Momen seperti ini sangat dinanti-nanti oleh seluruh teman-teman, kalau bukan waktu ini kapan lagi...? masalahnya ketika waktu kuliah tiba, seluruh warga Massenrempulu mengembara ke seantero Perguruan Tinggi yang ada di Yogyakarta ini. Tentunya dengan jurusan yang beragam dan jenjang yang berbeda-beda pula. Sebagian besar dari kami menempuh pendidikan Strata satu, Diploma, SMA, SMP, program magister, dan beberapa yang menempuh program doktor.

Allahuakbar...Allahuakbar...Allahuakbar, akhirnya bunyi takbir, tahlil dan tahmid terdengar dari seluruh penjuru kota Yogyakarta, kami pun berbondong-bondong melaksanakan sholat Ied. Sebagai mana muslim pada umumnya, hari ini adalah hari yang paling ditunggu-tunggu, saat berbuka melaksanakan puasa sebulan lamanya, saling memaafkan antara sesama, dan tidak ketinggalan menikmat burasa yang semalam dibuat dengan susah dan payah. Susahnya karena semua bahan-bahannya serba dibeli, termasuk daun pisang. Yang mana, kalau di kampung tinggal nyodok di kebun atau minta sama tetangga. Payahnya, karena harus menunggu matangnya selama berjam-jam. Namun..., Alhamdulillah... semuanya sirna, musnah, dan habis saat do'a makan telah menyahut dari mulut masing-masing.
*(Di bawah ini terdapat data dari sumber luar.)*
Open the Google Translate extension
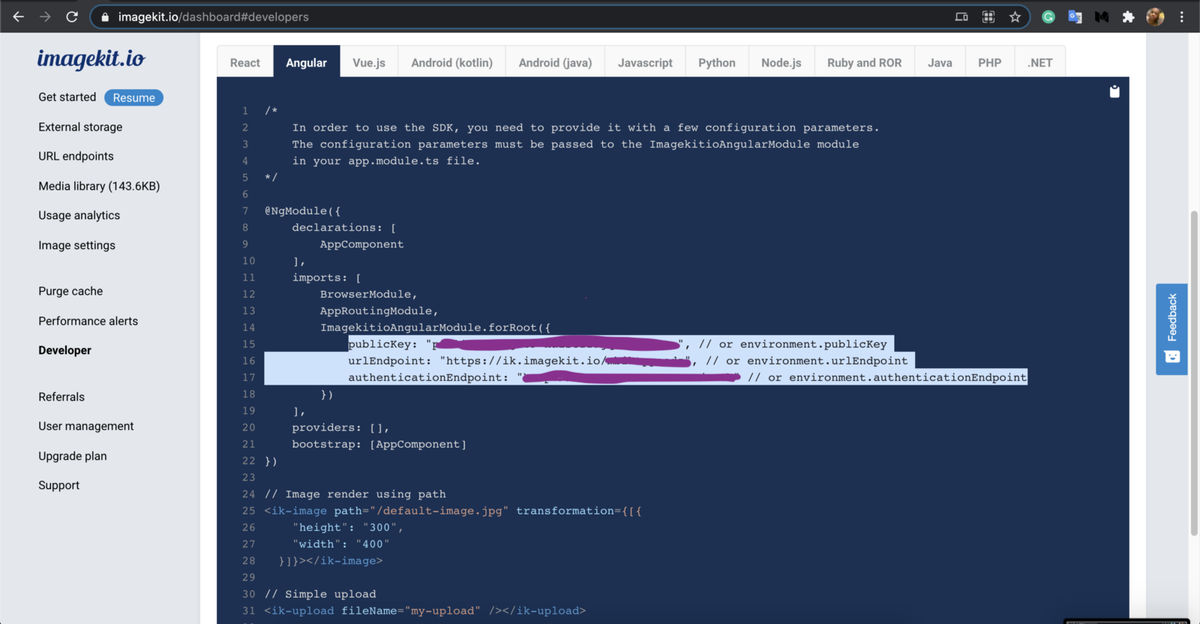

Akhir tulisan, ada ucapan seorang pendidik yang bijak, saat menyemangati anak didiknya, dia berkata: "pada awal mata kuliah ini, kalian semua saya beri nilai "A", tugas kalian adalah mempertahankan nilai "A" tersebut agar tidak berubah jadi "B","C", "D", atau "E". Semakna dengan itu, maknai sabda Rasul SAW ...maka dia keluar dari dosanya seperti bayi yang baru dilahirkan oleh ibunya. (HR. Ahmad). Baik yang benar-benar berpuasa maupun yang baru-baru puasa dapat dikatakan bahwa mereka mengharapkan hasil yang sama yaitu kembali ke fitrah manusia yang suci. Kita asalnya adalah suci dan mungkin saja sekarang kita telah suci lagi, tapi mampukah kita mempertahankan kesucian atau grade "A" tersebut! Insya Allah.